TASK TO COMPLETE
Reproduce the rows below verbatim, from the line containing "Viewport: 600px width, 368px" through the line containing "Looking at the screenshot, I should pos(641,17).", including both of those lines, and provide only those lines.

LISTED RECORDS
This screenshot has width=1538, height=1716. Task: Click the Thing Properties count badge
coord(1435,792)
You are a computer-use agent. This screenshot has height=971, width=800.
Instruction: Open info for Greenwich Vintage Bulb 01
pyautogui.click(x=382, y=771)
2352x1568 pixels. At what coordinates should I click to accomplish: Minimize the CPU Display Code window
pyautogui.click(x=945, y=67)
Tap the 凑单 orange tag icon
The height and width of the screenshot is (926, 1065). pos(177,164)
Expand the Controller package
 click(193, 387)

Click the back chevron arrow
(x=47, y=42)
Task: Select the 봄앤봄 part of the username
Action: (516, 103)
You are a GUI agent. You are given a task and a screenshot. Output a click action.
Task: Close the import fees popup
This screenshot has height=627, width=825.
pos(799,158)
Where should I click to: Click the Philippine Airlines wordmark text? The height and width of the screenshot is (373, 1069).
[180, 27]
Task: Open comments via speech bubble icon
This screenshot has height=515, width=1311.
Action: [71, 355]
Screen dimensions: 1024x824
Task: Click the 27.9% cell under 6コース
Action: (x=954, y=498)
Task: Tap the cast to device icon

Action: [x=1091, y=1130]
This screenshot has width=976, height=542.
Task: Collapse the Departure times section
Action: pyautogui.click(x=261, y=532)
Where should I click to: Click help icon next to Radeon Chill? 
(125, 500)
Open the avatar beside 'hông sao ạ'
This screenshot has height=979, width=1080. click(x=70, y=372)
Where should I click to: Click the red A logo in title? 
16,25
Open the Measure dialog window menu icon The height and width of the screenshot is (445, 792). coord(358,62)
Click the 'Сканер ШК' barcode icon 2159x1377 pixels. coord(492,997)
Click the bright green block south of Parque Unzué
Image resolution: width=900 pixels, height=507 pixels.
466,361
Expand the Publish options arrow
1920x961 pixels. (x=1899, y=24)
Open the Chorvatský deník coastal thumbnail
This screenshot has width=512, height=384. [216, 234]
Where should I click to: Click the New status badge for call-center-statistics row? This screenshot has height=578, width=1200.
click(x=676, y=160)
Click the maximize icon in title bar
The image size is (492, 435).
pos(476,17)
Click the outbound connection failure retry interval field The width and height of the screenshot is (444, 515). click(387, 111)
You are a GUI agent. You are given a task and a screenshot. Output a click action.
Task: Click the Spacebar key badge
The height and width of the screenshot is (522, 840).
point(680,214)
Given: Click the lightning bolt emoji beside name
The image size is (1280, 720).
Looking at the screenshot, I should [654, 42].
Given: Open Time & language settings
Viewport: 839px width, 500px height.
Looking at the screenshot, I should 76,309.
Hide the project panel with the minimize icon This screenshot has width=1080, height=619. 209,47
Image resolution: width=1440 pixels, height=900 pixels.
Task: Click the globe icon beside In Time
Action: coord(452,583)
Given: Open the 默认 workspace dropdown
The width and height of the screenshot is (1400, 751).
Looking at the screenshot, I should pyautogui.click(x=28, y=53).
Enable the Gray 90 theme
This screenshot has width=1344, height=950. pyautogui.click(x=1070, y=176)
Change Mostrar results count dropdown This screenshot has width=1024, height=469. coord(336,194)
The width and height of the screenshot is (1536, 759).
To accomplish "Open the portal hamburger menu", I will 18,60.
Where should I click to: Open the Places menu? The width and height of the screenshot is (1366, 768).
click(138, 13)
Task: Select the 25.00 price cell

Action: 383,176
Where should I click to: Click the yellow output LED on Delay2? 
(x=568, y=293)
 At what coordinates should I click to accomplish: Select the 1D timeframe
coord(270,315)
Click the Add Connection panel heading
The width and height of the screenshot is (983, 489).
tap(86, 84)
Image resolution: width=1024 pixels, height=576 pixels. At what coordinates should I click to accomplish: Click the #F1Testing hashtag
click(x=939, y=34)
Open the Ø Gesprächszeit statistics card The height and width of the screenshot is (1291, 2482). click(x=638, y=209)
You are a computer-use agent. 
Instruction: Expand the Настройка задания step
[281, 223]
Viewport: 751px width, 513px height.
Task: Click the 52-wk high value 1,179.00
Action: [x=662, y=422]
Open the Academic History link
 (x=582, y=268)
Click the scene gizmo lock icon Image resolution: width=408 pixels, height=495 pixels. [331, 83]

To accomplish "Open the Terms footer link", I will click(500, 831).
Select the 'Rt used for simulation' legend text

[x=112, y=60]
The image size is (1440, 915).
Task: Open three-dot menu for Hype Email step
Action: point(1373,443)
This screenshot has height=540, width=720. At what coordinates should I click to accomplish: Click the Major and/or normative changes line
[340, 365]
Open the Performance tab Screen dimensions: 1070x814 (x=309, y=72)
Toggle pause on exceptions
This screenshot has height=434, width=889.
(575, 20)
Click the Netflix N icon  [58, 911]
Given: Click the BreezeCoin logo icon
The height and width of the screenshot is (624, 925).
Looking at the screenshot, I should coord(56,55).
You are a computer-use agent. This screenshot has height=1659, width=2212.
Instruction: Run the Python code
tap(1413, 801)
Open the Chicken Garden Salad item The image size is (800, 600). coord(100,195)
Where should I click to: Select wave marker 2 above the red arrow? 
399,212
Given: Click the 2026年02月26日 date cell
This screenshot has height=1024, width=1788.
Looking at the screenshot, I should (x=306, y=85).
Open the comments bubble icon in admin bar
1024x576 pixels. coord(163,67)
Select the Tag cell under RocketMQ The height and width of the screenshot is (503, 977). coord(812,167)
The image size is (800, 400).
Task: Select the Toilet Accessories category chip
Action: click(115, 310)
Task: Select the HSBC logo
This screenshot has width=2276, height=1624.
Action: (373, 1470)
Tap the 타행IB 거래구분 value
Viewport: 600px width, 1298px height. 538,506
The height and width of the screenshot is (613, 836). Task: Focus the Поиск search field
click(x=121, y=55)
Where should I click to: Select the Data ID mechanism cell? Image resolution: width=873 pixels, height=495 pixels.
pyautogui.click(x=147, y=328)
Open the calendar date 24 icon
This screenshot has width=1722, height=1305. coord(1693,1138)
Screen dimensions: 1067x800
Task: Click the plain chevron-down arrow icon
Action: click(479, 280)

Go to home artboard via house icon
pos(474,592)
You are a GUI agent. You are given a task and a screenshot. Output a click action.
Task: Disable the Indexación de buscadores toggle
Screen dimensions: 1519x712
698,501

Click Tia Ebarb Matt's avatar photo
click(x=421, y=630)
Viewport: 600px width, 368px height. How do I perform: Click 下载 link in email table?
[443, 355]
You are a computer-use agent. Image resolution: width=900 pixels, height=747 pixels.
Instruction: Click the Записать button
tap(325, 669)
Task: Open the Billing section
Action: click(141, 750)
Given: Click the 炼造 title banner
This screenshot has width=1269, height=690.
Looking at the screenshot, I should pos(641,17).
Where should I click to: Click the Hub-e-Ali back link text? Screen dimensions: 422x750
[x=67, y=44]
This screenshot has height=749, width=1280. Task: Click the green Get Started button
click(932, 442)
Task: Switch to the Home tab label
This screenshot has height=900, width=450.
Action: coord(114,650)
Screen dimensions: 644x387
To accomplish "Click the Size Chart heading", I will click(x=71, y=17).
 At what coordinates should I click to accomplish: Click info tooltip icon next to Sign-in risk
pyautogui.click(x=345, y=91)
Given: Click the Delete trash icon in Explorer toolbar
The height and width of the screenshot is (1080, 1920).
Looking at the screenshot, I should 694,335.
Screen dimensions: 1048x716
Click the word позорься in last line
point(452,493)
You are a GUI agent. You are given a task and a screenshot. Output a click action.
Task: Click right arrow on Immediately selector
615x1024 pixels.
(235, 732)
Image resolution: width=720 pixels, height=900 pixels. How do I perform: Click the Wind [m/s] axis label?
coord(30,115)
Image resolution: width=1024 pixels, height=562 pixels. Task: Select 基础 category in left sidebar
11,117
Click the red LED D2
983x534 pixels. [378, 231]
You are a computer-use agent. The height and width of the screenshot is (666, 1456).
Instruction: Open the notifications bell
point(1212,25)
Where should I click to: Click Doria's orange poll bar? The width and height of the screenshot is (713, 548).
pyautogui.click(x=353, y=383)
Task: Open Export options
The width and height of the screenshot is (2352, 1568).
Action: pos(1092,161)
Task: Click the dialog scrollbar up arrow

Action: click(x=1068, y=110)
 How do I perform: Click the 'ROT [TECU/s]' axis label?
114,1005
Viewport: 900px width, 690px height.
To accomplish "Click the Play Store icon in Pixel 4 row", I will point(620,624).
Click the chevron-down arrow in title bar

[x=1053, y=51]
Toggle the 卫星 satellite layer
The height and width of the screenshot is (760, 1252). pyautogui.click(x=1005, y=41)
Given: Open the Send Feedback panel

PROBLEM SOLUTION
Viewport: 600px width, 368px height. How do I perform: Click 下载 link in email table?
[443, 355]
You are a computer-use agent. Image resolution: width=900 pixels, height=747 pixels.
Instruction: Click the Записать button
tap(325, 669)
Task: Open the Billing section
Action: click(141, 750)
Given: Click the 炼造 title banner
This screenshot has width=1269, height=690.
Looking at the screenshot, I should pos(641,17).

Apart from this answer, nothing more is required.